Posted 11 February 2014
By Alexander Gaffney, RAC
New legislation introduced this week in the US Senate would seek to place limits on the ability of the US Food and Drug Administration (FDA) to regulate clinical and health software, including mobile phone applications.
The legislation, the Preventing Regulatory Overreach to Enhance Care Technology (PROTECT) Act of 2014, is meant to close off a gap between what FDA actively regulates and what it could regulate.
To understand how FDA regulates medical devices, and in particular software, it's useful to take a metaphorical step back into the regulations and recent regulatory history.
Under the Federal Food, Drug and Cosmetic Act (FD&C Act), medical devices are defined as:
"Any instrument, apparatus, implement, machine, contrivance, implant, in vitro reagent, or other similar or related article, including a component part, or accessory which is either intended for use in the diagnosis of disease or other conditions, or in the cure, mitigation, treatment or prevention of disease or intended to affects the structure of any function of the body of man or other animals, and which does not achieve its primary intended purposes through chemical action within or on the body."
Under FDA's reading of this provision, since mobile apps and software are intended to be used in the diagnosis of disease or other conditions, or in the cure, mitigation, treatment or prevention of disease, they should thus be regulated as medical devices.
But not all regulation is created or enforced equally. FDA has long held that it only intends to regulate the applications themselves, and not the devices on which they run or the third-party stores from which they are sold, such as Apple's iTunes store.
FDA has also long held that it intends to regulate only those applications which make specific disease or curative claims, and will leave all other basic health applications to the regulatory purview of the Federal Trade Commission (FTC), which issued guidance on the subject in September 2012.
These assurances, as explicitly laid out in its September 2013 final guidance document, Mobile Medical Applications, make clear that there are a class of devices FDA does intend to regulate (Page 26), and a class of all other (i.e. lower-risk) devices it intends to exercise it "enforcement discretion" over (Page 23). In other words, it could regulate those devices, but unless they pose a risk to patients, FDA generally won't regulate them.
But while that's placated some legislators, others have since introduced legislation intended to codify FDA's exempt categories of medical devices into law. For example, in October 2013, Rep. Marsha Blackburn (R-TN) introduced the Sensible Oversight for Technology which Advances Regulatory Efficiency (SOFTWARE) Act to explicitly ban FDA from regulating certain products under a new definition of "medical software."

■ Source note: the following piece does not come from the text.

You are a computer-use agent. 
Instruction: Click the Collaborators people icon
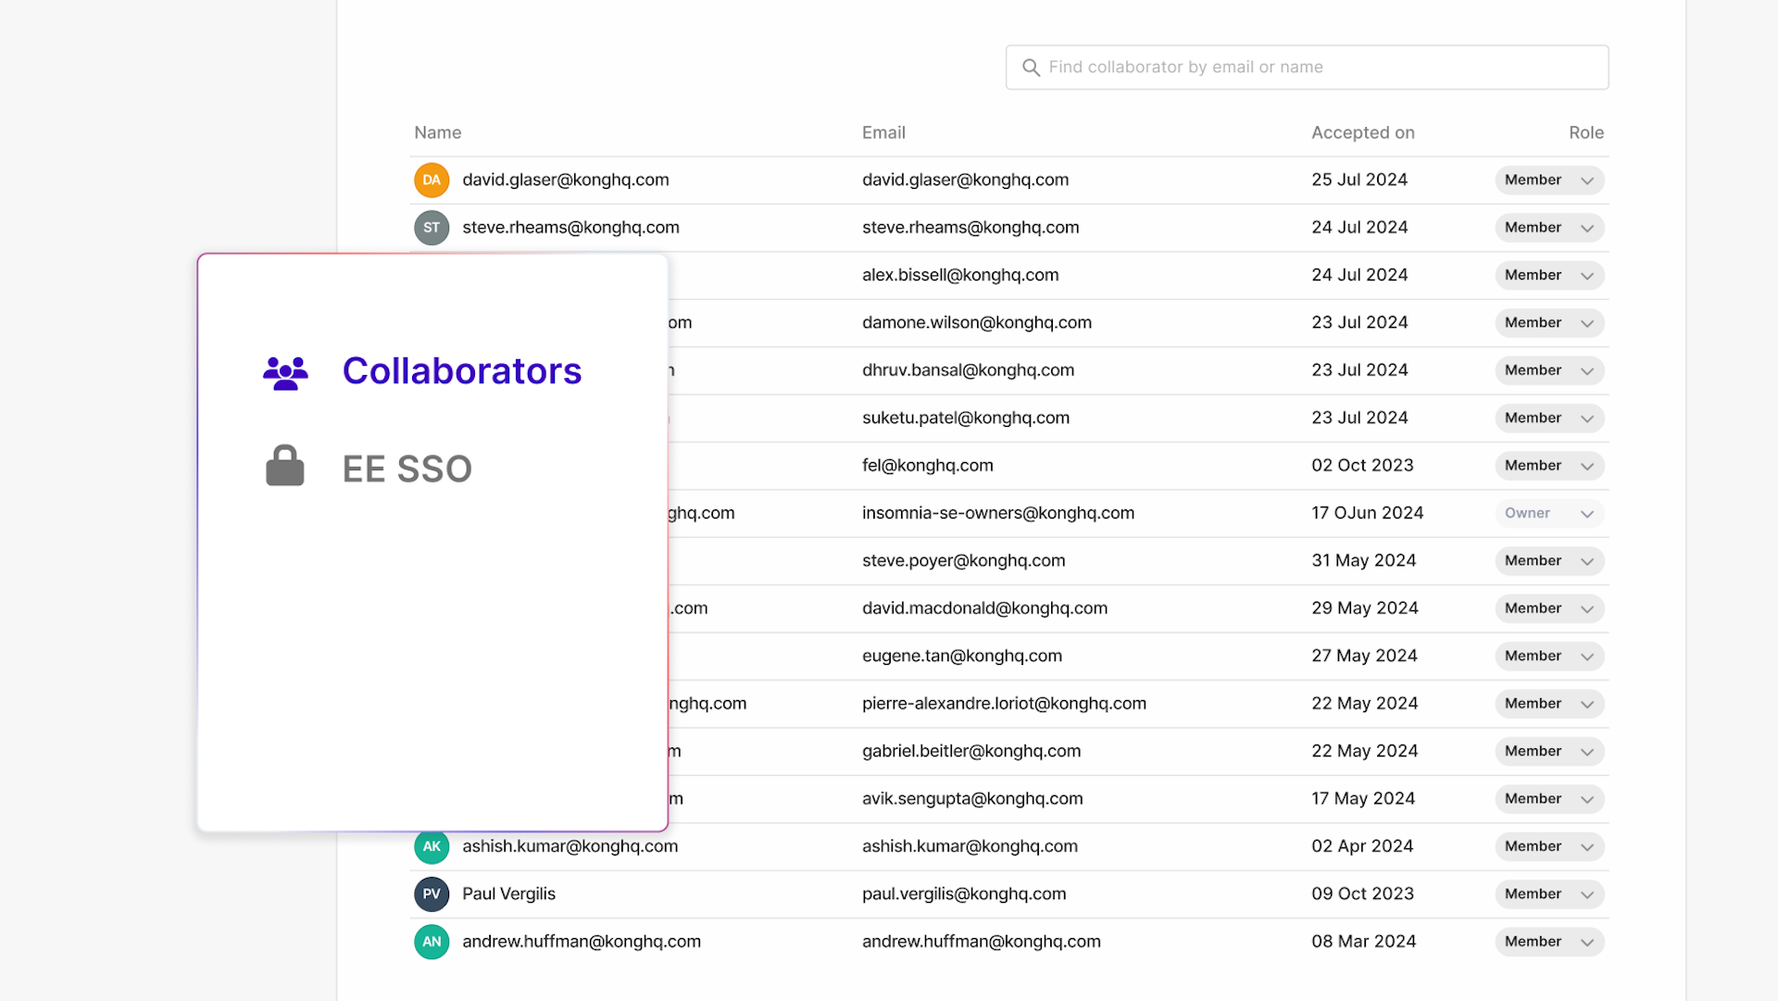pos(285,372)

Under the act, FDA would be banned from using its "enforcement discretion" on clinical or general health software, and would instead be granted authority only over an explicit set of software. The law would, in effect, take FDA's current final guidance and turn it into binding statute, thereby removing FDA's ability to alter it at a later point in time.
The Protect Act
Now a new piece of legislation is largely seeking to do the same thing. The PROTECT Act, sponsored by Sen. Deb Fischer (R-NE) and Angus King (I-ME)-two legislators not traditionally involved in FDA regulatory issues-seeks a "new risk-based framework for the oversight of clinical and health software that improves on the framework of the FDA."
Section 3 of the legislation would enact two new definitions, one for "clinical software" and the other for "health software." They are as follows:
Clinical software: "Clinical decision support software or other software (including any associated hardware and process dependencies) intended for human or animal use that
(A) captures, analyzes, changes, or presents patient or population clinical data or information and may recommend courses of clinical action, but does not directly change the structure or any function of the body of man or other animals; and
(B) is intended to be marketed for use only by a health care provider in a health care setting."

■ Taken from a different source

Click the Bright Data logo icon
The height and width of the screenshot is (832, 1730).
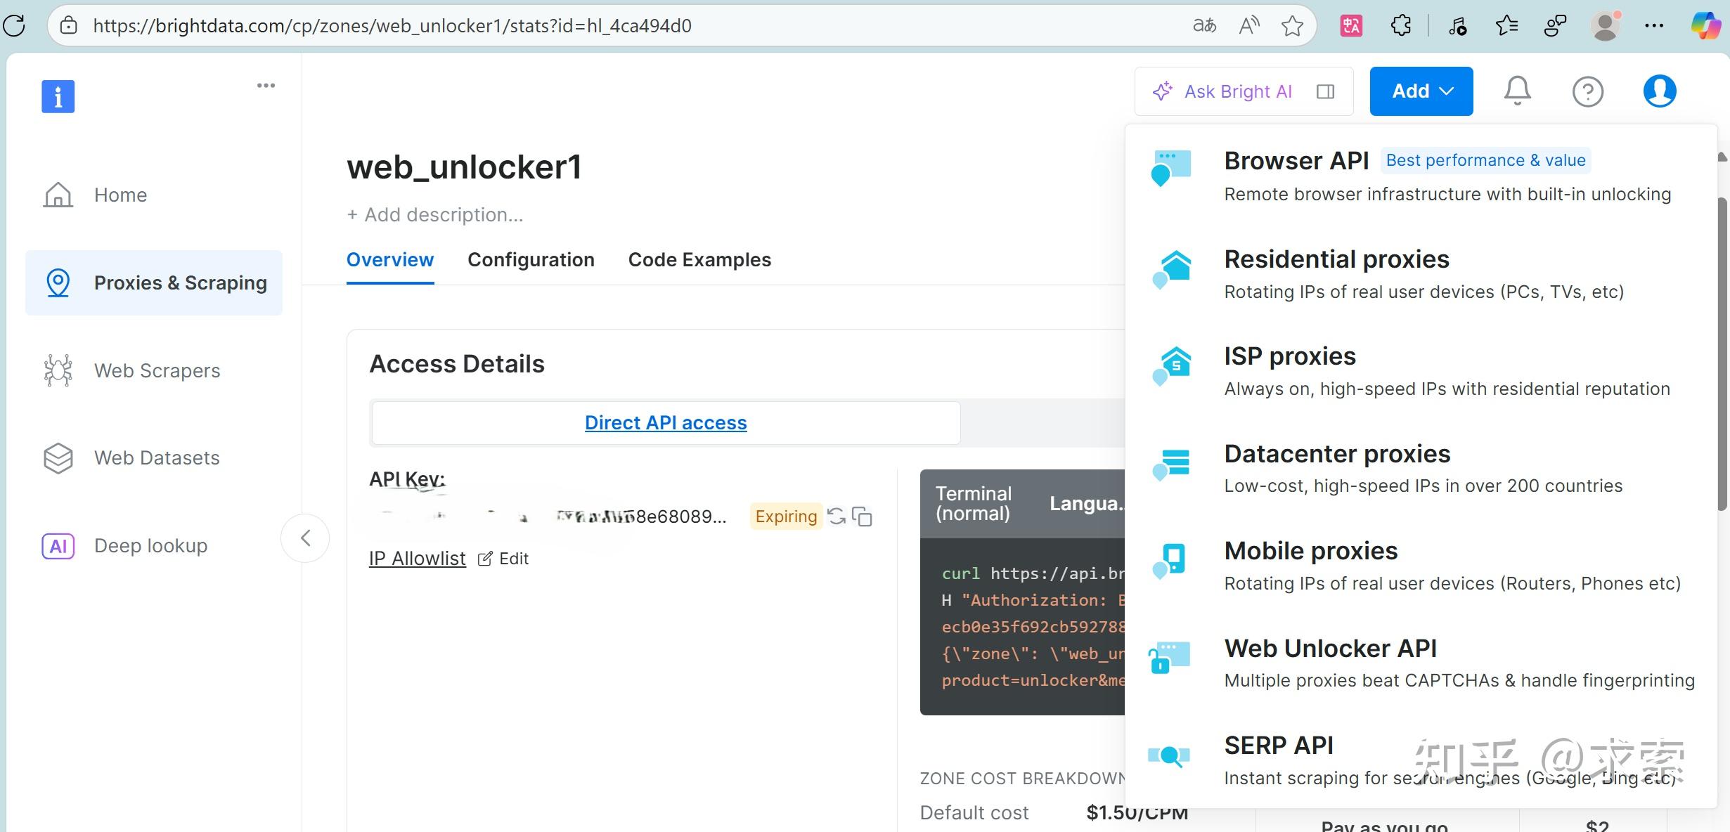(58, 96)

Health Software: "Software (including any associated hardware and process dependencies) that is not clinical software and
(A) that captures, analyzes, changes, or presents patient or population clinical data or information;
(B) that supports administrative or operational aspects of health care and is not used in the direct delivery of patient care; or
(C) whose primary purpose is to act as a platform for a secondary software, to run or act as a mechanism for connectivity, or to store data.
Both categories of software would be exempt from regulation under the FD&C Act. "The term 'device' does not include clinical software or health software," the legislation states.
While the definitions are extensive, they largely capture the exemptions listed by FDA in its 2013 Mobile Medical Applications guidance.
Subject to Regulation
Some software, however, would be subject to regulation.
FDA would be permitted to regulate any software:
(A) that is intended to interpret patient-specific device data and directly diagnose a patient or user without the intervention of a health care provider;
(B) that conducts analysis of radiological or imaging data in order to provide patient-specific diagnostic and treatment advice to a health care provider;
(C) whose primary purpose is integral to the function of a drug or device; or
(D) that is a component of a device.
The law, introduced in the Senate, is seen as a companion piece of legislation to the SOFTWARE Act, which has yet to pass a vote the House Energy and Commerce Committee's Subcommittee on Health.